I have already proven that:
$(1)$ $\frac{1}{N^2}\sum_{n=1}^{N^2}f_n(x) \to 0$ almost everywhere.
$(2)$ $\frac{1}{N+N^2}\sum_{n=1}^{N+N^2}f_n(x) \to 0$ almost everywhere.
$(3)$ $\frac{1}{N}\sum_{n=1}^{N}f_n(x)-\frac{1}{N}\sum_{n=1}^{N}f_{n+m}(x) \to 0$ almost everywhere, $\forall m \in \Bbb{N}$
Because of the fact that we have already a subsequence converging to $0$ almost everywhere i tried to show that $\frac{1}{N}\sum_{n=1}^{N}f_n(x)$ is a Cauchy sequence for almost every $x$.
But i did not manage anything.
Can someone give me a hint to solve this?
I do not want a full solution.
Thank you in advance.
Best Answer
The conditions (1) and that the $f_n$'s are uniformly bounded are sufficient.
That is, let $(a_n)_{n \ge 1}$ be any sequence of reals such that $|a_n| \le C$ for each $n$ and $\frac{1}{N^2}\sum_{n \le N^2} a_n \to 0$. Then $\frac{1}{N}\sum_{n \le N} a_n \to 0$. The reason this is true is that the squares occur frequently enough in the integers.

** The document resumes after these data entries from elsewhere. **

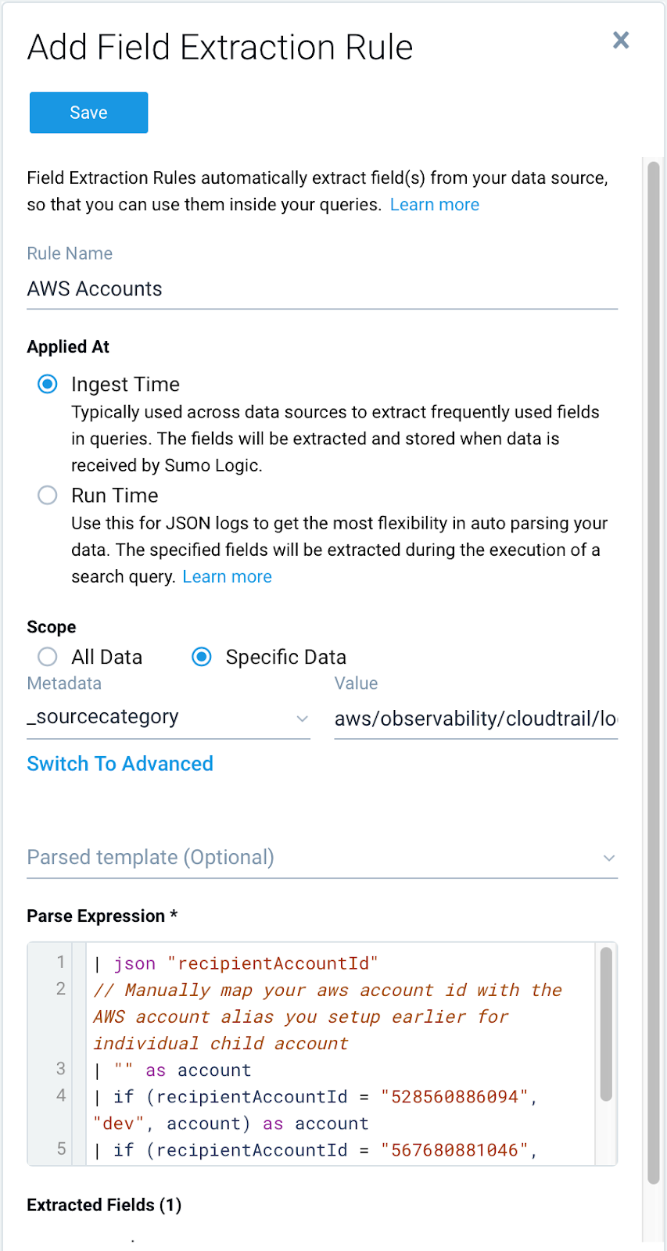
Task: Click line number 3 in the editor gutter
Action: pos(61,1070)
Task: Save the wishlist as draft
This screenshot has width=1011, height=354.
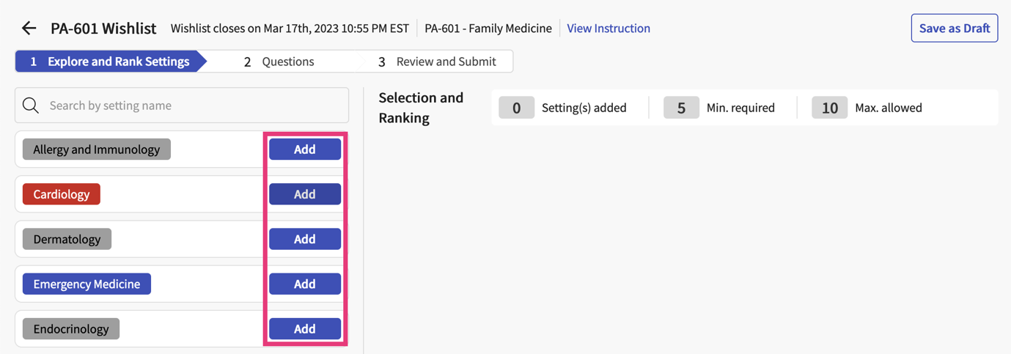Action: pyautogui.click(x=954, y=29)
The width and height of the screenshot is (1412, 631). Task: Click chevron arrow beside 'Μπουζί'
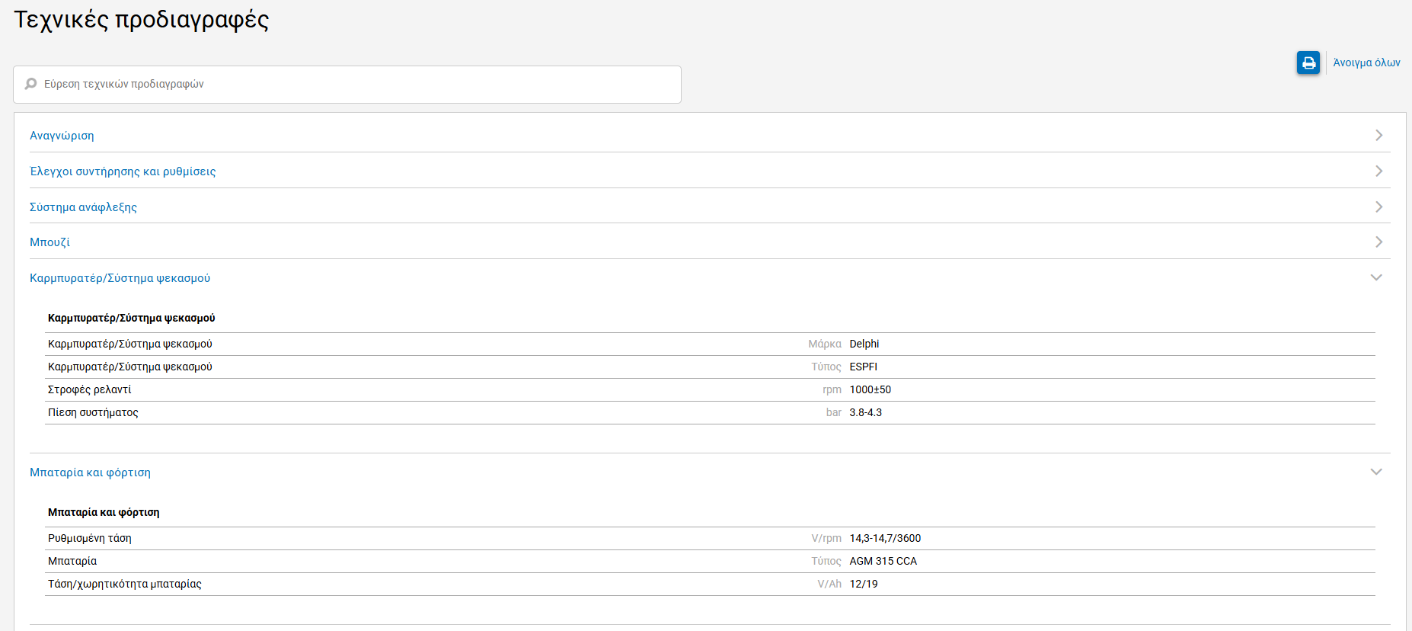(x=1378, y=242)
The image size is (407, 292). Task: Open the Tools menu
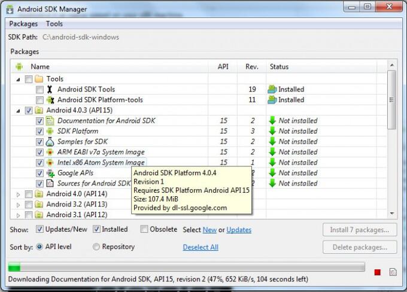click(x=54, y=24)
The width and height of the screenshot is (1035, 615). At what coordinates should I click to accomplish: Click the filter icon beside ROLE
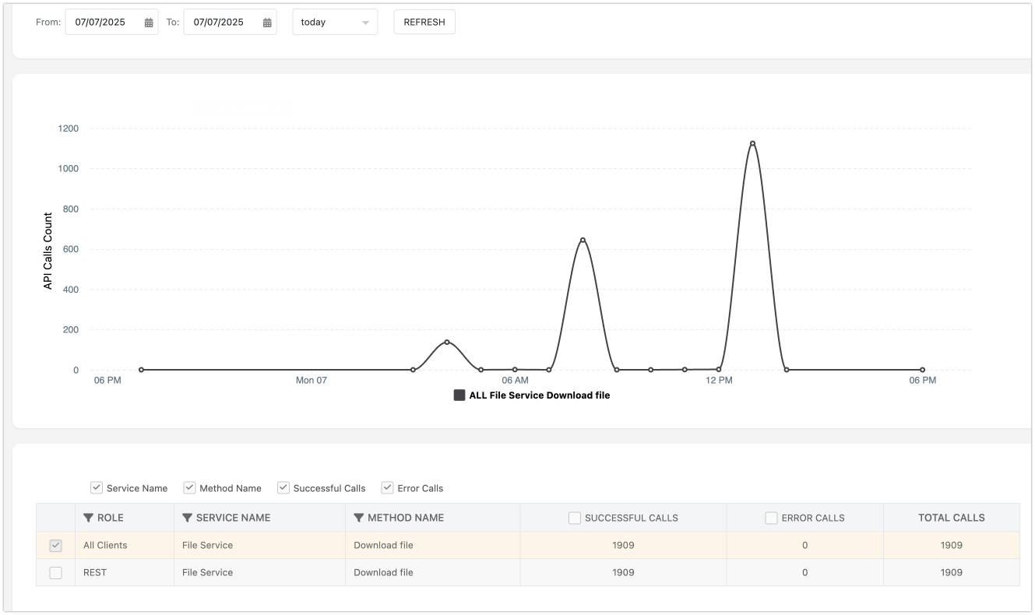(89, 518)
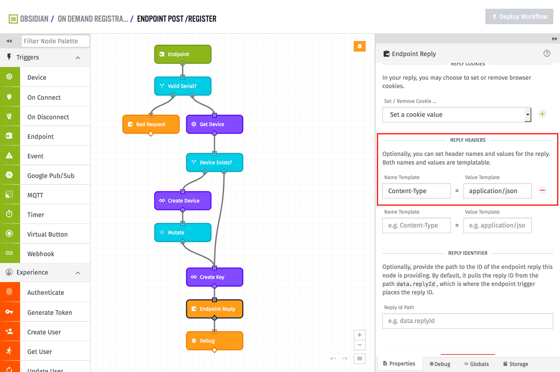Open the canvas hamburger menu
Screen dimensions: 560x372
[x=359, y=358]
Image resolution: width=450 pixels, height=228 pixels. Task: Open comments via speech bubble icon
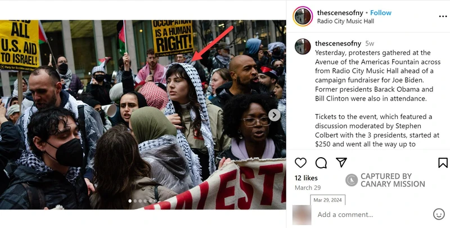point(321,163)
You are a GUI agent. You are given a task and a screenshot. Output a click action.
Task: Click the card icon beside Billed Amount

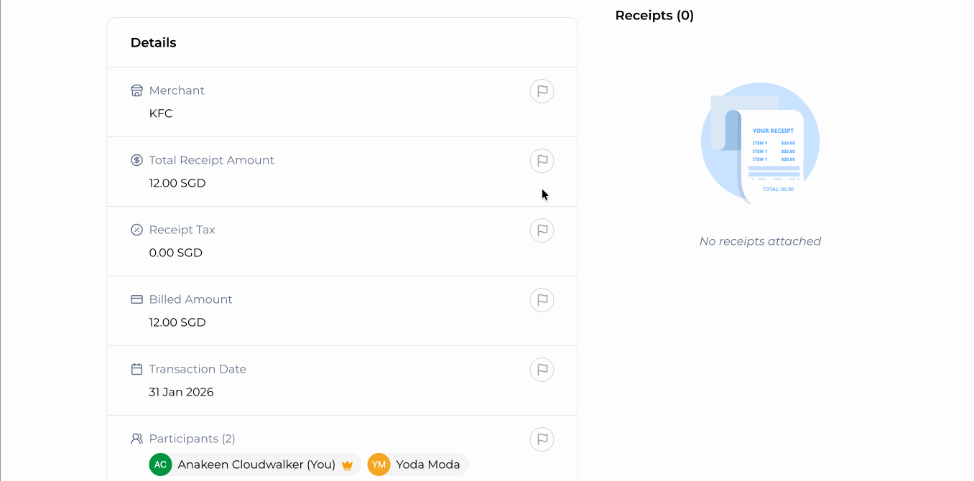click(136, 299)
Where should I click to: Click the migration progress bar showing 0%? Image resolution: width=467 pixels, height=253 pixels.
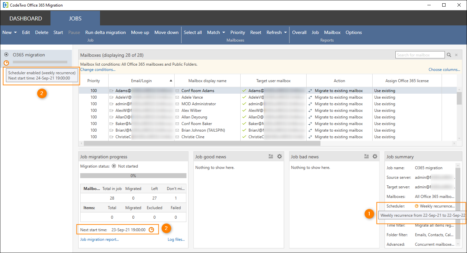[x=133, y=175]
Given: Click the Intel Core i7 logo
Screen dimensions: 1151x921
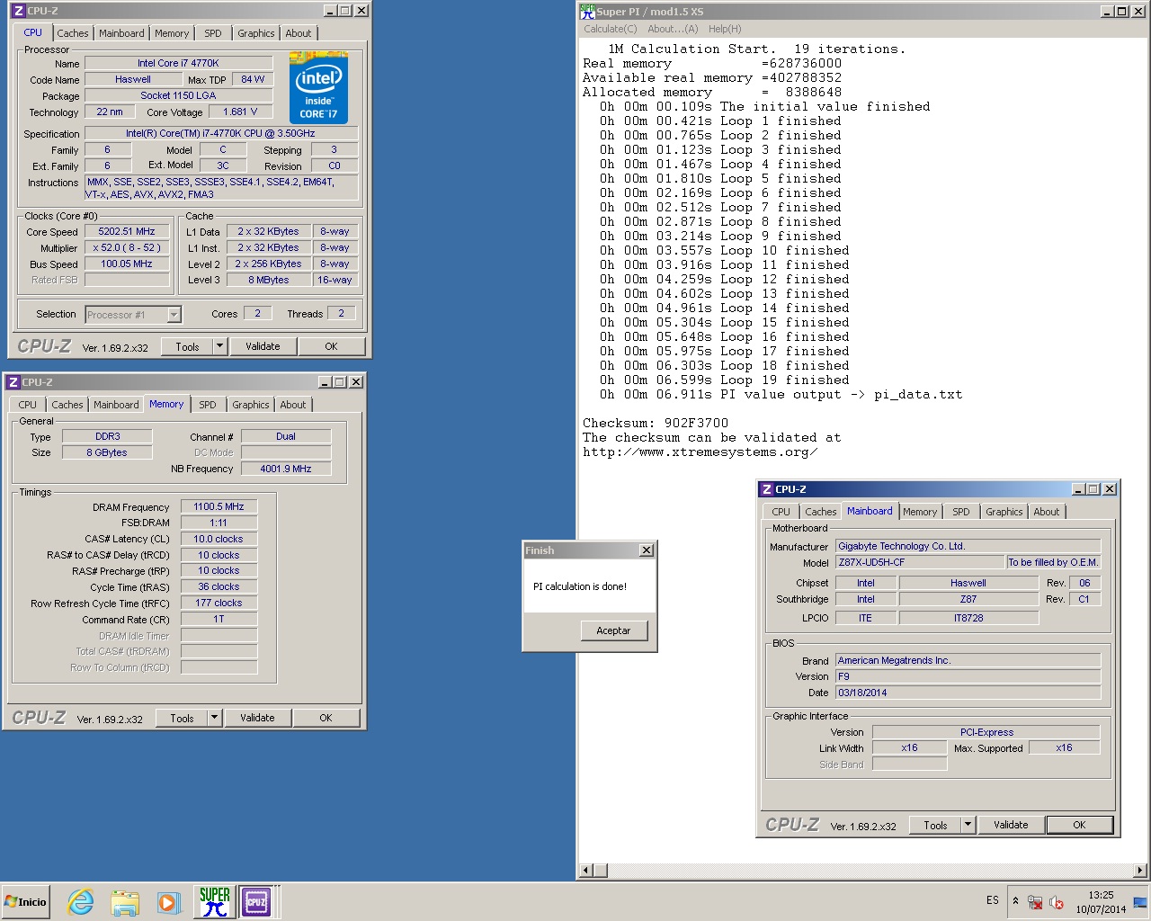Looking at the screenshot, I should click(x=318, y=88).
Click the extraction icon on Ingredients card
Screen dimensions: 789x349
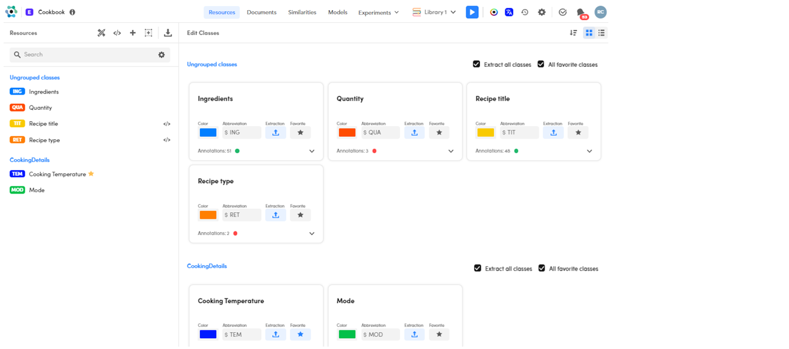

Suppose $M^2 \le N \le (M+1)^2$. Then $$|\frac{a_1+\dots+a_N}{N}| \le |\frac{a_1+\dots+a_N}{M^2}| \le |\frac{a_1+\dots+a_{M^2}}{M^2}|+|\frac{a_{M^2+1}+\dots+a_N}{M^2}|$$ $$ \le |\frac{a_1+\dots+a_{M^2}}{M^2}|+\frac{N-M^2}{M^2}C.$$ Now just let $M \to \infty$, noting that $\frac{N-M^2}{M^2} \le \frac{2M+1}{M^2} \to 0$.